Pertanyaan-pertanyaan ini membantu siswa mengembangkan kepekaan simbolik, yang pada gilirannya memperdalam tulisan mereka. Penulis yang baik bukan hanya menguasai bahasa, tetapi juga peka terhadap simbol dan imajinasi kultural. Di sinilah pentingnya membangun kesadaran naratif, bahwa setiap gambar menyimpan dunia yang menunggu untuk diceritakan.
Implikasi Pedagogis: Guru sebagai Fasilitator Imajinasi
Guru dalam hal ini berperan bukan sebagai pengoreksi makna, tetapi sebagai fasilitator imajinasi. Ia mengelola ruang kelas sebagai laboratorium ekspresi, bukan ruang ujian semata. Dengan membiarkan siswa mengekspresikan tafsir personal terhadap gambar, guru juga memberi kepercayaan bahwa setiap narasi adalah sah dan bermakna. Ini penting dalam membentuk kepercayaan diri berbahasa dan kemampuan mengolah emosi.
Lebih jauh, pendekatan ini sejalan dengan arah kurikulum yang menekankan pada pembelajaran kontekstual, berbasis pengalaman, dan diferensiasi minat. Ketika siswa diberi kebebasan menulis dari gambar, mereka sejatinya belajar menyusun makna dunia melalui sudut pandang mereka sendiri—dan ini adalah bentuk kemerdekaan belajar yang sejati.

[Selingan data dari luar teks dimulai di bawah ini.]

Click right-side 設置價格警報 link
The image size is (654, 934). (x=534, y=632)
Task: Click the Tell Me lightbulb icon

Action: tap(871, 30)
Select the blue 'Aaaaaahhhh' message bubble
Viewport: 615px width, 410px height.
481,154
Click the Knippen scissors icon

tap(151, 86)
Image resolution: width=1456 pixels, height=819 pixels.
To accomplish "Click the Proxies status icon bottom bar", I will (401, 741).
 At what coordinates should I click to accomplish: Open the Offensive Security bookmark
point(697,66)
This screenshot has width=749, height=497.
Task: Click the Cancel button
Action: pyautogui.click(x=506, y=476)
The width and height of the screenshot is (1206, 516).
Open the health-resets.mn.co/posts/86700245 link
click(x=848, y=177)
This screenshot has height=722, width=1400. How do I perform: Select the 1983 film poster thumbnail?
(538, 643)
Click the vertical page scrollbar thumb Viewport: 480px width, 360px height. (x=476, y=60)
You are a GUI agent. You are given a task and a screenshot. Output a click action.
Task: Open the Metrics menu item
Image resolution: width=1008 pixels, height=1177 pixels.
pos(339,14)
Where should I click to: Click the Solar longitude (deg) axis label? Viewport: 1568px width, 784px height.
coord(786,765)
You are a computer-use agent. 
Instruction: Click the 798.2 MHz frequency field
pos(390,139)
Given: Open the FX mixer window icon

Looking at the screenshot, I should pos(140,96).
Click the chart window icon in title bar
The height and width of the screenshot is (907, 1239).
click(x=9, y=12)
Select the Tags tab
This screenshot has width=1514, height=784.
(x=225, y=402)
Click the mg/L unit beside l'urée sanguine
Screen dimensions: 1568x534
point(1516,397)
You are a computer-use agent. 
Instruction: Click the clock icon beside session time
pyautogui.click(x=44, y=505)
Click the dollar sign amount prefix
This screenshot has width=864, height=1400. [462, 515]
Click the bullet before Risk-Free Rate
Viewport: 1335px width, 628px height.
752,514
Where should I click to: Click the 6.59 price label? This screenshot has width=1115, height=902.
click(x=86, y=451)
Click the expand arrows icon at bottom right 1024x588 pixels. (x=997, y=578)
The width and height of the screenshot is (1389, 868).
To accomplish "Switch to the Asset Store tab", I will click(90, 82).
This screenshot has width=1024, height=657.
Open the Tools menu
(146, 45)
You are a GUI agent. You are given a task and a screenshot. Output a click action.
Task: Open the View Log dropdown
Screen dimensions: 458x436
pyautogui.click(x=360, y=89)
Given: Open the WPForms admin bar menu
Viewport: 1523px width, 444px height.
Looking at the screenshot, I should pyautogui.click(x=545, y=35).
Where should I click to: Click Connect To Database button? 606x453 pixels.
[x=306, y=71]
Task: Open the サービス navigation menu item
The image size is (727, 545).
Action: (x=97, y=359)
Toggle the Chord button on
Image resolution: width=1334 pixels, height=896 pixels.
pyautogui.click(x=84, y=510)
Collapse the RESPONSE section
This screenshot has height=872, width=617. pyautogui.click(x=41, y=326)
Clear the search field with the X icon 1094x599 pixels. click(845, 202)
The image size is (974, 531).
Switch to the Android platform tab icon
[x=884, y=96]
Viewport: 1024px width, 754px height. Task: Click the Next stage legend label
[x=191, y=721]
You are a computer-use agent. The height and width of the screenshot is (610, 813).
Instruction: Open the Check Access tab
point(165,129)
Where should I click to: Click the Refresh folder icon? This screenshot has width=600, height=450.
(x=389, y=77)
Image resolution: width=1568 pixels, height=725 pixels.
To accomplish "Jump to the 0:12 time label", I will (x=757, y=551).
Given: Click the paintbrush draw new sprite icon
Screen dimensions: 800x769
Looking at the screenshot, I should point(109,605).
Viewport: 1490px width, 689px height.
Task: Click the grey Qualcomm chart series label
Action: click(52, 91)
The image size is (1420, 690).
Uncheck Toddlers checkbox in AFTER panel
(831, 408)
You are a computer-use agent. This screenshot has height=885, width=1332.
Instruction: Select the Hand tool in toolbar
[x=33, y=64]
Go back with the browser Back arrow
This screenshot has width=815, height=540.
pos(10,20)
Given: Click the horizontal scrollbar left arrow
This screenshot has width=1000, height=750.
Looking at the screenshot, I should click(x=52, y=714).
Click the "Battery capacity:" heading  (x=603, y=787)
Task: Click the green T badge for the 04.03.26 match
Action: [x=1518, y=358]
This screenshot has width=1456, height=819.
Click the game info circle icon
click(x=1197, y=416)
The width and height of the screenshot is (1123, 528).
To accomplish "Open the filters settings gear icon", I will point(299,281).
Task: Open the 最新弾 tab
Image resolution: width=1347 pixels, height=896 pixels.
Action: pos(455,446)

Guru yang terbuka terhadap media visual tidak hanya memperluas pendekatan pembelajaran, tetapi juga membangun jembatan antara literasi lama dan baru. Di era digital yang dipenuhi gambar, kemampuan menulis dari visual adalah keterampilan penting abad 21.
Penutup: Menemukan Narasi dalam Diam
Menulis dari gambar adalah praktik literasi yang menggabungkan kepekaan visual, imajinasi naratif, dan keterampilan verbal. Ia menjembatani dunia diam dan dunia bunyi, dunia tampak dan dunia kata. Dalam konteks pendidikan bahasa dan sastra, praktik ini memperluas horizon belajar dan memberi ruang bagi ekspresi pelajar yang beragam.
Ketika siswa belajar menulis dari gambar, mereka bukan hanya belajar tentang teknik menulis, tetapi juga belajar bagaimana melihat dunia dengan mata yang lebih peka dan jiwa yang lebih reflektif. Gambar pun tidak lagi sekadar objek untuk ditonton, melainkan jendela untuk masuk ke dunia batin—dan dari sanalah, narasi yang bermakna bisa lahir. Guru, dalam hal ini, bukan hanya pengajar, tetapi penjaga nyala imajinasi.***
-Penulis adalah seorang penyair, Guru Besar dan Ketua Lembaga Kajian Nusantara Raya (LK Nura) di Universitas Islam Negeri Prof. K.H. Saifuddin Zuhri (UIN Saizu) Purwokerto.